Return the run of lines below that opens with the line containing "Where should I click to: Click the Unity" and closes with the line containing "Activate the magnifier zoom in tool", keeping each one exact.

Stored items
::::

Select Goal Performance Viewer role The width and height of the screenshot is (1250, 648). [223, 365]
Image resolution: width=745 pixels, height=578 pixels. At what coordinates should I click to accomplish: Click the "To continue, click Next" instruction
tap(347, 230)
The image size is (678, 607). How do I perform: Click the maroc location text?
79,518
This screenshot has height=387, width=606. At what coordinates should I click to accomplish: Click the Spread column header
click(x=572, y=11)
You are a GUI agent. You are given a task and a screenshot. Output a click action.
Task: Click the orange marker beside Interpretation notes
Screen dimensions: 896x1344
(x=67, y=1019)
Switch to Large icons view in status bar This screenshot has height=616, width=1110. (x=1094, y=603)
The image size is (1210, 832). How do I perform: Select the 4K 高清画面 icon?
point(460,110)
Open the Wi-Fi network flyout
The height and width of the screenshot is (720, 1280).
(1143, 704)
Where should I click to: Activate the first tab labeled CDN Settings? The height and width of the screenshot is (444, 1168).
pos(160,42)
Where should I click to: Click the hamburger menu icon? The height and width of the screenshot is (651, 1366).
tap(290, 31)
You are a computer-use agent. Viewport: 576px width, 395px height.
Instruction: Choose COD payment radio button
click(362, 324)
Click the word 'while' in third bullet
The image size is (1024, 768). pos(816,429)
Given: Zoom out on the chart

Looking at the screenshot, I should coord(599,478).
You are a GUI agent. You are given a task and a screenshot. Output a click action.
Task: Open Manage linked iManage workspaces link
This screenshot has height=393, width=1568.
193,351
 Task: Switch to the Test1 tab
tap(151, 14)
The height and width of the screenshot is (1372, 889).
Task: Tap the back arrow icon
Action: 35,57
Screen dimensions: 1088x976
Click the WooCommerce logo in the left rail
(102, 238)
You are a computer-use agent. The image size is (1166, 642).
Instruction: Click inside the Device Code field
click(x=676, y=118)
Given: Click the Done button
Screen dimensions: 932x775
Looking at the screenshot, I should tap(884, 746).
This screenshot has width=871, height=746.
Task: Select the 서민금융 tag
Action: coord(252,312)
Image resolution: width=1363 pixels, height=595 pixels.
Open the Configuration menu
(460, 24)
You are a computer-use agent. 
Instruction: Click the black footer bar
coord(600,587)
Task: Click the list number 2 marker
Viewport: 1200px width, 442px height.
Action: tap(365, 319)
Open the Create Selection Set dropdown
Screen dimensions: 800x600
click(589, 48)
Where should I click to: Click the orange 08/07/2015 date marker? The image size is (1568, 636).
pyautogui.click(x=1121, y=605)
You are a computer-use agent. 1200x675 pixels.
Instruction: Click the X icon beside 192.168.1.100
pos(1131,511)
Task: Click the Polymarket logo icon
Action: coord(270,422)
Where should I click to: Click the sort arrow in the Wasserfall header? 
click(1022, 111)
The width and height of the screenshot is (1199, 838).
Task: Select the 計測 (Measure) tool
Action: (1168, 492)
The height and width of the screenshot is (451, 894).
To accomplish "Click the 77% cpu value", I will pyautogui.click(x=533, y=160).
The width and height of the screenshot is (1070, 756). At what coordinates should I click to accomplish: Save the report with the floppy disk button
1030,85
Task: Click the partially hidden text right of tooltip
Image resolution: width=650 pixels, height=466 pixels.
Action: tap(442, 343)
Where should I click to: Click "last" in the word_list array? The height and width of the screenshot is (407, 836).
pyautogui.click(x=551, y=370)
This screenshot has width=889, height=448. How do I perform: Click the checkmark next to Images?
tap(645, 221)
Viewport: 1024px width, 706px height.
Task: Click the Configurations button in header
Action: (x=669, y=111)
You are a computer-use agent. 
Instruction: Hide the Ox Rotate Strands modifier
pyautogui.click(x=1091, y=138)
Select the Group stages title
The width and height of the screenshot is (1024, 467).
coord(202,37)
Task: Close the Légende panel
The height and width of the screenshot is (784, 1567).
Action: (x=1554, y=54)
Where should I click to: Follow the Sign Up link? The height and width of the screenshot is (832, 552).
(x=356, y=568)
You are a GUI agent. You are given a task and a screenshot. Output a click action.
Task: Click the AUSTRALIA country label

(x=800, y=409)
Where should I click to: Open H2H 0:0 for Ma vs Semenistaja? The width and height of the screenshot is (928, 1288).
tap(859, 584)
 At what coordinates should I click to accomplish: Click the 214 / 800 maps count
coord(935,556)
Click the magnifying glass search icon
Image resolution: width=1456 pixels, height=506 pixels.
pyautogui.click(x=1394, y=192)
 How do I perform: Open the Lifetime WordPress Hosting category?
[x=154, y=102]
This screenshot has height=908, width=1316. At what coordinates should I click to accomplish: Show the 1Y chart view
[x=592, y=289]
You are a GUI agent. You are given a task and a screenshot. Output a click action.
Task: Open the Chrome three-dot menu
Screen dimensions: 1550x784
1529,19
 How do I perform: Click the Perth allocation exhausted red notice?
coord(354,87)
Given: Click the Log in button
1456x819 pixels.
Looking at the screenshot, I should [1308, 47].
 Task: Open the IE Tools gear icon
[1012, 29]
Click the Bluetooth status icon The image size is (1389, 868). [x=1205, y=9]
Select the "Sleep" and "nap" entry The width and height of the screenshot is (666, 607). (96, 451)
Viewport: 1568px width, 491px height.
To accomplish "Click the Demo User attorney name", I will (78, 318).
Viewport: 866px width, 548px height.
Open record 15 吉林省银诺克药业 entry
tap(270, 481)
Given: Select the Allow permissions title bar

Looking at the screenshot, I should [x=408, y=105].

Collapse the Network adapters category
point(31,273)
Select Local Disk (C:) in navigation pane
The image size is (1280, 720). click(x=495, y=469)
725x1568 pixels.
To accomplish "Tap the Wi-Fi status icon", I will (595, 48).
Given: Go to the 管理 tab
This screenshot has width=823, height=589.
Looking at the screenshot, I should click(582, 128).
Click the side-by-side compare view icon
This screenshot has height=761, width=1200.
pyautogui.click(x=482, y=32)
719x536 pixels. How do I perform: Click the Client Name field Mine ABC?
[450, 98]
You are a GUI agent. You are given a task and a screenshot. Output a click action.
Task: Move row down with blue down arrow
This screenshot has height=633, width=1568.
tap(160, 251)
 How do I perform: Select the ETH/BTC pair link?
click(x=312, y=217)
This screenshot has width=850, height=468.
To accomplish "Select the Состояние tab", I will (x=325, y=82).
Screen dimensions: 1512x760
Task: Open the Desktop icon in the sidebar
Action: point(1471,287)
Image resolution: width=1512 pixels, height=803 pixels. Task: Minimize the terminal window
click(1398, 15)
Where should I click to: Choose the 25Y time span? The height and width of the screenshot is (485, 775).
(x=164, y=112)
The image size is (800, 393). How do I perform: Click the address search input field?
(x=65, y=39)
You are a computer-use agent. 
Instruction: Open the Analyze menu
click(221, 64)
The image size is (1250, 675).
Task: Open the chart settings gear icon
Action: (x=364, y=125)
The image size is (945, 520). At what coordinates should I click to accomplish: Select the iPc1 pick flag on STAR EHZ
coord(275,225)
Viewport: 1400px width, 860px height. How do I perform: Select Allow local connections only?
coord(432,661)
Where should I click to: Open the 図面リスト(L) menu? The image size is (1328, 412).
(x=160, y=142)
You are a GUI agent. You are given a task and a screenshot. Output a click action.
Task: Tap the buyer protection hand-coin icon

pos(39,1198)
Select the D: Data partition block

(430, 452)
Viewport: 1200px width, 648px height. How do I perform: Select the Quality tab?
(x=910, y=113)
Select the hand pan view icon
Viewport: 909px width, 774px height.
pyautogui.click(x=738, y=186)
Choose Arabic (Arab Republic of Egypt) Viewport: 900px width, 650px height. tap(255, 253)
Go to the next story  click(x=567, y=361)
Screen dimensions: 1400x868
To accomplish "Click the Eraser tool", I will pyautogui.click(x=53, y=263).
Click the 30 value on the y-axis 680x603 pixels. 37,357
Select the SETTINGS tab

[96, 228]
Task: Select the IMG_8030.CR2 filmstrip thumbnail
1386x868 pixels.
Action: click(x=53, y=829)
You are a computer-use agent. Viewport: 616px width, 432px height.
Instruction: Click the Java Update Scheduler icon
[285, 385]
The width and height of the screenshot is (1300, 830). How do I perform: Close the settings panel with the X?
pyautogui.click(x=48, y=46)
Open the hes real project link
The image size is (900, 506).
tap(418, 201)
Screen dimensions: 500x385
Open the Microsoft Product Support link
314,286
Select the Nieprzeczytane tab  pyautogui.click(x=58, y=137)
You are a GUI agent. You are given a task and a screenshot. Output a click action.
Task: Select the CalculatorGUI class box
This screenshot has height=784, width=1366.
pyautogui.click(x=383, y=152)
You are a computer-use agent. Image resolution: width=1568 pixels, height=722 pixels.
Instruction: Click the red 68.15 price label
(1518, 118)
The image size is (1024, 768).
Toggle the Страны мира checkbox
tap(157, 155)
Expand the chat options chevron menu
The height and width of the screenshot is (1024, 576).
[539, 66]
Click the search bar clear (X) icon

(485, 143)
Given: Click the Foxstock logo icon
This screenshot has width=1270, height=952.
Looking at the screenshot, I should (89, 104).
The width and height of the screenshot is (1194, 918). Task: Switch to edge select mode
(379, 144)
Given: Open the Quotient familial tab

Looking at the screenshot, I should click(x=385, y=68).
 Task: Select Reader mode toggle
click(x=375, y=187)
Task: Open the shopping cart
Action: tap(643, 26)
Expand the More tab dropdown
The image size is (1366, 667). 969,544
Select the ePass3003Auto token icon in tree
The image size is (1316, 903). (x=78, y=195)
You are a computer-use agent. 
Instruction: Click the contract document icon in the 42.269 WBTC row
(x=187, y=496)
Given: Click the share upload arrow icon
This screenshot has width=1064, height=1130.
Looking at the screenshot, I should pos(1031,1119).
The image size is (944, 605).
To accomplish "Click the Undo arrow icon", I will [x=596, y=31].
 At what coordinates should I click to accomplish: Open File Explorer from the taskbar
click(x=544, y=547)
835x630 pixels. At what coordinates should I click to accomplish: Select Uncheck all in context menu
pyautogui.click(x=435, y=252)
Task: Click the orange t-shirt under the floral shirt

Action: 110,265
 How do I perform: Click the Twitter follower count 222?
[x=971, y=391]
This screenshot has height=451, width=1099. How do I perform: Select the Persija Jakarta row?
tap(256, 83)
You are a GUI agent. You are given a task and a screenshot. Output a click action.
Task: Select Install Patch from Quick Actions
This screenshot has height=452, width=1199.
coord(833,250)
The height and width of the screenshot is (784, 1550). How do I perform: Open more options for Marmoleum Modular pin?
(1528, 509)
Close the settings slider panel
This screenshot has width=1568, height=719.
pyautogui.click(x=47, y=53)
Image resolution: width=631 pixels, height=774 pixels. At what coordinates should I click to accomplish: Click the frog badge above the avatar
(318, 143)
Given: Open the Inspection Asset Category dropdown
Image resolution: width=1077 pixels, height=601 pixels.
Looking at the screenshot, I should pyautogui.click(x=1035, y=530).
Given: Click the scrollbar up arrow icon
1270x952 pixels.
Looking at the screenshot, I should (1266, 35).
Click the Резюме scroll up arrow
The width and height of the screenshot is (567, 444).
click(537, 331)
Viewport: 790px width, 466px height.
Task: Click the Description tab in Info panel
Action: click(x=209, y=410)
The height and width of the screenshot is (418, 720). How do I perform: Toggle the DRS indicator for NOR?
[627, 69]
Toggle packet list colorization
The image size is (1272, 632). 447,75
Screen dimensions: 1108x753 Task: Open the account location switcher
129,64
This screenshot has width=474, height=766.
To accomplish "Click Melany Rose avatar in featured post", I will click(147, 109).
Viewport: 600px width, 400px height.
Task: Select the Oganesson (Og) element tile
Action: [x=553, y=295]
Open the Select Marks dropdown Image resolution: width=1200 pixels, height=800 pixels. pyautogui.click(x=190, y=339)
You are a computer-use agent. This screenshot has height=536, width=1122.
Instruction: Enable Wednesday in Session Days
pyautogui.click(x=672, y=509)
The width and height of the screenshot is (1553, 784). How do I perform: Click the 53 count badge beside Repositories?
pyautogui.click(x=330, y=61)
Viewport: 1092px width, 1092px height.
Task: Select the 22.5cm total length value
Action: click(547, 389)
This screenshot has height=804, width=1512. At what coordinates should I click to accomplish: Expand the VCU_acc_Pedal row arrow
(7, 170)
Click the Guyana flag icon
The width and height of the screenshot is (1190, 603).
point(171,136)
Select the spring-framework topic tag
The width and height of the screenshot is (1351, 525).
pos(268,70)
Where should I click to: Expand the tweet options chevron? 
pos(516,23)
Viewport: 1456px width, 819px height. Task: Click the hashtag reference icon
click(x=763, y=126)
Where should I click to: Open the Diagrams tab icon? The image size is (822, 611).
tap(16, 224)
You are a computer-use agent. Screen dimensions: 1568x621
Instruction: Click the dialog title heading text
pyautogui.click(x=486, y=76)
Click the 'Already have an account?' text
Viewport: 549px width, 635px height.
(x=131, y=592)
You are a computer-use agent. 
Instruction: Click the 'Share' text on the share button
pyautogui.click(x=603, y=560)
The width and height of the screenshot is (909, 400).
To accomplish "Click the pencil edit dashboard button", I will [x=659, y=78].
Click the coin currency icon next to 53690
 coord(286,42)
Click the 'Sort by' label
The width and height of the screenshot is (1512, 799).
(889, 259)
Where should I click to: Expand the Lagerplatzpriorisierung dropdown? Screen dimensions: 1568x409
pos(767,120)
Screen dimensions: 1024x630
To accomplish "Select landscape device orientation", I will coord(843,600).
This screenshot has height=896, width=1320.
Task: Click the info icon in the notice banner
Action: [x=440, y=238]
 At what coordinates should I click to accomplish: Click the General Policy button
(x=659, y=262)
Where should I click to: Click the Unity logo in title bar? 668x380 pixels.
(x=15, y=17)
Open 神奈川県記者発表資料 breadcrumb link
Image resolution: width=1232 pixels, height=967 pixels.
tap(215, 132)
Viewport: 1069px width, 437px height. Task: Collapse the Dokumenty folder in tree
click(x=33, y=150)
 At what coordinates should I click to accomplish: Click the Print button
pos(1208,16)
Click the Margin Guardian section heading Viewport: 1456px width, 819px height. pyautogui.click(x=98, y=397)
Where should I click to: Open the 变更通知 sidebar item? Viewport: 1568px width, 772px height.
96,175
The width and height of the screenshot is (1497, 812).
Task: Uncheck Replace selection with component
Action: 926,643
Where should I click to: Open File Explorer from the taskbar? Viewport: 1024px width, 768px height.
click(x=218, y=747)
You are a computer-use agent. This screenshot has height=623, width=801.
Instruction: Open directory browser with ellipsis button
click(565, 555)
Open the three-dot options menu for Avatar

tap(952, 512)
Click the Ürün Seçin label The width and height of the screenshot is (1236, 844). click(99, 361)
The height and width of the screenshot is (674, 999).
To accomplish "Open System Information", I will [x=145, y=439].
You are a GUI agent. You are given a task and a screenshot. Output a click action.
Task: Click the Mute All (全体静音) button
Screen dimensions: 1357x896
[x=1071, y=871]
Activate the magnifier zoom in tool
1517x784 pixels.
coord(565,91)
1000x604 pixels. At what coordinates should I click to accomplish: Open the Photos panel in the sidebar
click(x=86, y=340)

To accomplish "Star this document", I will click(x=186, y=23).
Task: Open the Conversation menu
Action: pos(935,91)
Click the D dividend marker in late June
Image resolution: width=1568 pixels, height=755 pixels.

::::

◆ RESPONSE TO THIS EXERCISE:
Where should I click to: Click the Unity logo in title bar? 668x380 pixels.
(x=15, y=17)
Open 神奈川県記者発表資料 breadcrumb link
Image resolution: width=1232 pixels, height=967 pixels.
tap(215, 132)
Viewport: 1069px width, 437px height. Task: Collapse the Dokumenty folder in tree
click(x=33, y=150)
 At what coordinates should I click to accomplish: Click the Print button
pos(1208,16)
Click the Margin Guardian section heading Viewport: 1456px width, 819px height. pyautogui.click(x=98, y=397)
Where should I click to: Open the 变更通知 sidebar item? Viewport: 1568px width, 772px height.
96,175
The width and height of the screenshot is (1497, 812).
Task: Uncheck Replace selection with component
Action: 926,643
Where should I click to: Open File Explorer from the taskbar? Viewport: 1024px width, 768px height.
click(x=218, y=747)
You are a computer-use agent. This screenshot has height=623, width=801.
Instruction: Open directory browser with ellipsis button
click(565, 555)
Open the three-dot options menu for Avatar

tap(952, 512)
Click the Ürün Seçin label The width and height of the screenshot is (1236, 844). click(99, 361)
The height and width of the screenshot is (674, 999).
To accomplish "Open System Information", I will [x=145, y=439].
You are a GUI agent. You are given a task and a screenshot. Output a click action.
Task: Click the Mute All (全体静音) button
Screen dimensions: 1357x896
[x=1071, y=871]
Activate the magnifier zoom in tool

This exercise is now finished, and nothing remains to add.